Da manipulação midiática à desestabilização da democracia. Por Beatriz Amaro.

A mídia desempenhou um papel importante na trajetória que levou o Brasil a chegar onde está: um país à beira de eleições gerais em um cenário de polarização ideológica, ceticismo político e caos econômico, que lida com um candidato à presidência no hospital, vítima de uma facada; um candidato-de-raspão, favorito do povo, duvidosamente preso; uma esquerda fragmentada e desorientada; uma (extrema) direita gananciosa, vingativa e violenta. E tudo isso é noticiado.

A infeliz questão é que informar deixou de ser a principal função dos meios de comunicação, encoberta pelo caráter manipulador que estes adquiriram ao longo dos anos (e dos governos). A notícia, incompleta por definição, é sempre prejudicial a interesses da arena pública – se não for, é mera informação, em análise do jornalista e professor Eugenio Bucci. Os prejuízos precisam ser controlados, uma vez que a política não admite, sob hipótese alguma, que o poder se esvaia por entre seus dedos.

Este controle é instituído através da manipulação midiática, incentivada e mantida pelo establishment. Não é uma exclusividade brasileira – é uma estratégia utilizada por quem detém poder, em qualquer lugar do mundo, para se aliar à imprensa e controlar o que é disposto à população. É um looping manipulativo: a mídia é manipulada para manipular. É sobre este movimento que tratarei aqui.

- SEÇÃO DE DADOS:
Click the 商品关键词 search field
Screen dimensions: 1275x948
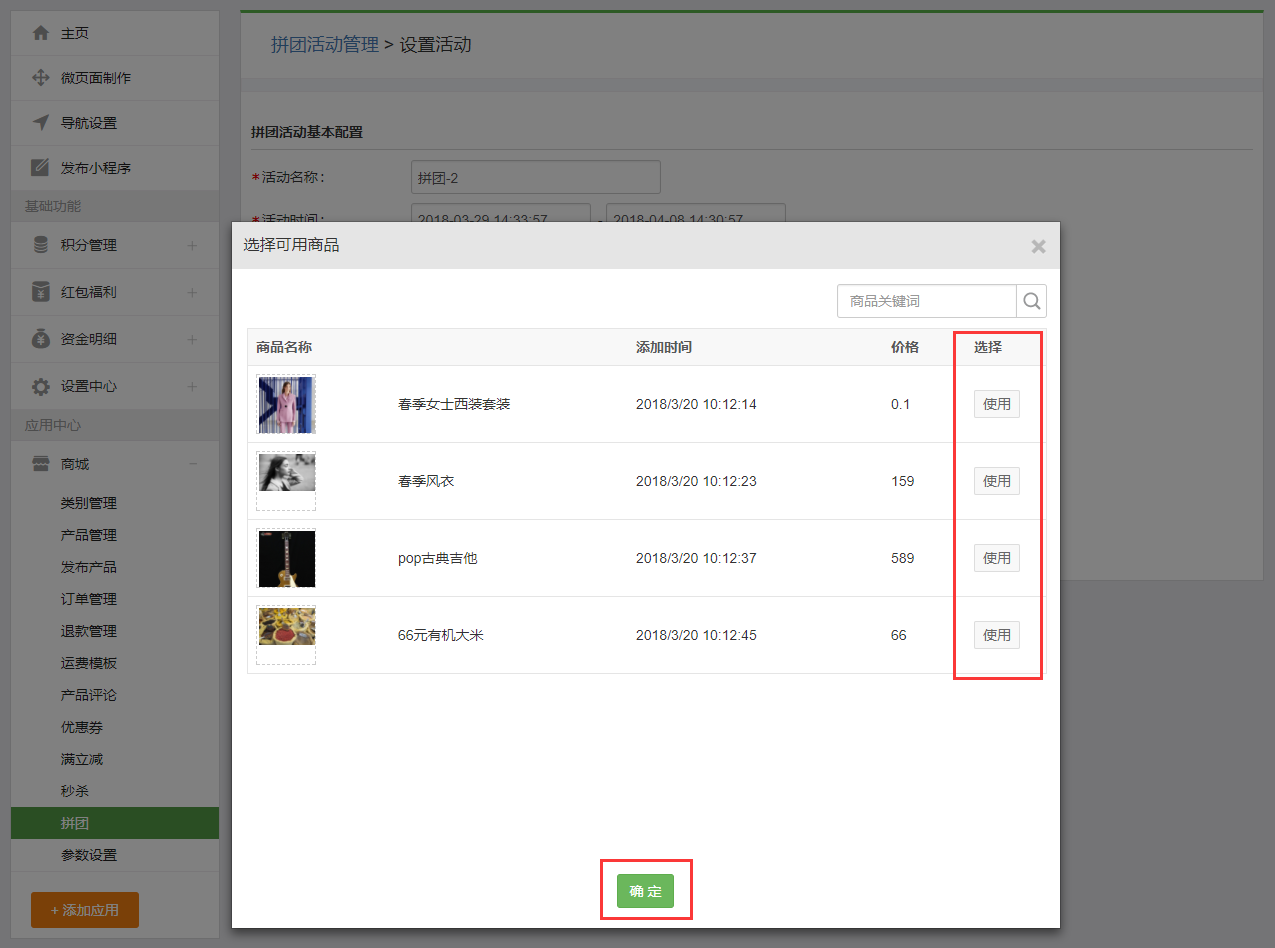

- COMPLETE O SEGUINTE:
(1) Cite o trecho do texto sobre manipulação midiática entre "Da manipulação midiática à" e "isso é noticiado.", inclusive.
(2) Indique se cada afirmação abaixo está de acordo com o texto sobre manipulação midiática, respondendo sim ou não e citando as palavras do texto que decidem a resposta. (a) A manipulação midiática é uma exclusividade do Brasil. (b) A notícia é incompleta por definição. (c) A manipulação midiática é incentivada e mantida pelo establishment.
(3) Prossiga com o texto sobre manipulação midiática a partir do ponto em que ele termina.

- LISTA DE RESPOSTAS:
(1)
Da manipulação midiática à desestabilização da democracia. Por Beatriz Amaro.

A mídia desempenhou um papel importante na trajetória que levou o Brasil a chegar onde está: um país à beira de eleições gerais em um cenário de polarização ideológica, ceticismo político e caos econômico, que lida com um candidato à presidência no hospital, vítima de uma facada; um candidato-de-raspão, favorito do povo, duvidosamente preso; uma esquerda fragmentada e desorientada; uma (extrema) direita gananciosa, vingativa e violenta. E tudo isso é noticiado.

(2)
(a) Não: "Não é uma exclusividade brasileira"
(b) Sim: "A notícia, incompleta por definição"
(c) Sim: "incentivada e mantida pelo establishment"

(3)
Durante a pós-graduação em Comunicação e Cultura Política na Universidade Estadual de Londrina, ouvi falar, pela primeira vez, nas críticas que Noam Chosmky tecia – e tece – ao sistema midiático. Chomsky é um renomado linguista, ativista político, filósofo e escritor estadunidense, e dedicou-se a estudos profundos da situação socioeconômica dos Estados Unidos. Aos 89 anos, coleciona cerca de seis décadas de carreira e mais de uma centena de livros publicados.

‘Mídia – Propaganda política e manipulação’ é o título dedicado à questão que pretendo abordar nesta coluna: quais mecanismos a mídia utiliza para fazer com que a sociedade opere de acordo com os interesses dos poderosos. São engrenagens muito bem pensadas cujas análises, é claro, não são exclusivas de Chomsky – o sociólogo francês Pierre Bourdieu, no livro ‘Sobre a televisão’, criticou a atuação dos jornalistas em relação à produção televisiva, que dominou (e domina, apesar da internet) a influência dos meios de comunicação de massa durante muito tempo; a filósofa alemã Hannah Arendt, apesar de focar suas pesquisas na política e não na mídia em si, contribui imensamente para a discussão ao abordar o conceito de ‘verdade’; e a lista se estende.

Em 16 de agosto último, mais de 350 jornais lançaram campanha pela liberdade de imprensa nos Estados Unidos diante da infeliz mania adquirida pelo presidente Donald Trump: para ele, todas as críticas ao seu governo são fake news espalhadas por ‘inimigos do povo’. Isto é censura. É o primeiro passo para utilizar a mídia como instrumento de manipulação.

Tratar de manipulação midiática é um desafio, especialmente diante do enorme esforço que os manipuladores fazem para escondê-la, mas trata-se de uma temática atual e urgente. A democracia está cada vez mais trêmula, ameaçada, reprimida. Cabe a nós entender, através de reflexões e leituras, com a ajuda de estudiosos e teóricos, qual o nosso papel neste intrincado quebra-cabeças social.